Delighted to post this commentary from FOI Nancy Welsh:

I wonder whether anyone noticed the mention of mediation last week during oral arguments before the Supreme Court in the case of Kindred Nursing Centers v. Clark.  The question in this case is whether the FAA preempts a state-law contract rule (here, Kentucky’s rule) that singles out arbitration by requiring a power of attorney to expressly refer to arbitration agreements before the attorney-in-fact can bind her principal to an arbitration agreement.

It doesn’t seem as though this question would give rise to any mention of mediation.  Not so.  According to Professor Ronald Mann, reporting for SCOTUSBLOG on the oral argument, several justices asked questions demonstrating a “widely shared skepticism that the Kentucky opinion could be read as an evenhanded treatment of arbitration[,]” and Justice Breyer in particular posed hypotheticals that required Clark’s attorney to compare Kentucky’s treatment of arbitration with its treatment of other dispute resolution procedures.  According to Professor Mann:

He [Justice Breyer] pressed two of his typically extended hypotheticals. The first one asked whether a contract that granted an attorney the right to litigate a dispute would include the right to seek a bench trial or mediation, both of which would involve a waiver of the right to a jury trial. When Salyer [Clarks’ attorney] answered that the attorney’s authorization would include a right to make those strategic decisions, Breyer responded pointedly: “I will tell you in my opinion right now you have discriminated against arbitration.”

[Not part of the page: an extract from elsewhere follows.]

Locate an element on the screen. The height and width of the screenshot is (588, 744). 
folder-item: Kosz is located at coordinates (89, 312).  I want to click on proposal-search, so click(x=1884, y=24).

Justice Breyer later added, “It seems to me that arbitration as a means of settlement of a … dispute, mediation as a means of settling a dispute, a judge as a means of settling a dispute, are equally and no different in the respect that none of those three involves a trial by jury.”

Do you see any problems with the parallel that both Professor Mann and Justice Breyer drew here between arbitration and mediation?  According to Professor Mann, “a contract that granted an attorney the right to litigate a dispute would include the right to seek a bench trial or mediation, both of which would involve a waiver of the right to a jury trial.”

But a contract providing for mediation does not guarantee there will be a settlement–and because the parties could decide not to settle, they could very easily proceed to a jury trial.  Thus, an agreement to mediate, unlike an agreement to arbitrate, should not be understood as representing a waiver of the right to a jury trial.

Mediation and arbitration are related, no doubt about it.  But they are not—and should not be understood as—the same.  One is adjudicative; the other is consensual.  Of course, much depends upon how a mediation is conducted, whether its cost is so high that it becomes a serious barrier to continued litigation, and whether it is a med-arb rather than a mediation.

This is territory we’ve covered before, but it is not known as widely as it should be.  Indeed, this represents an example at the very highest level of misunderstanding and demonstrates why it is so important to ensure that all lawyers and judges have at least a basic understanding of the continuum of dispute resolution processes.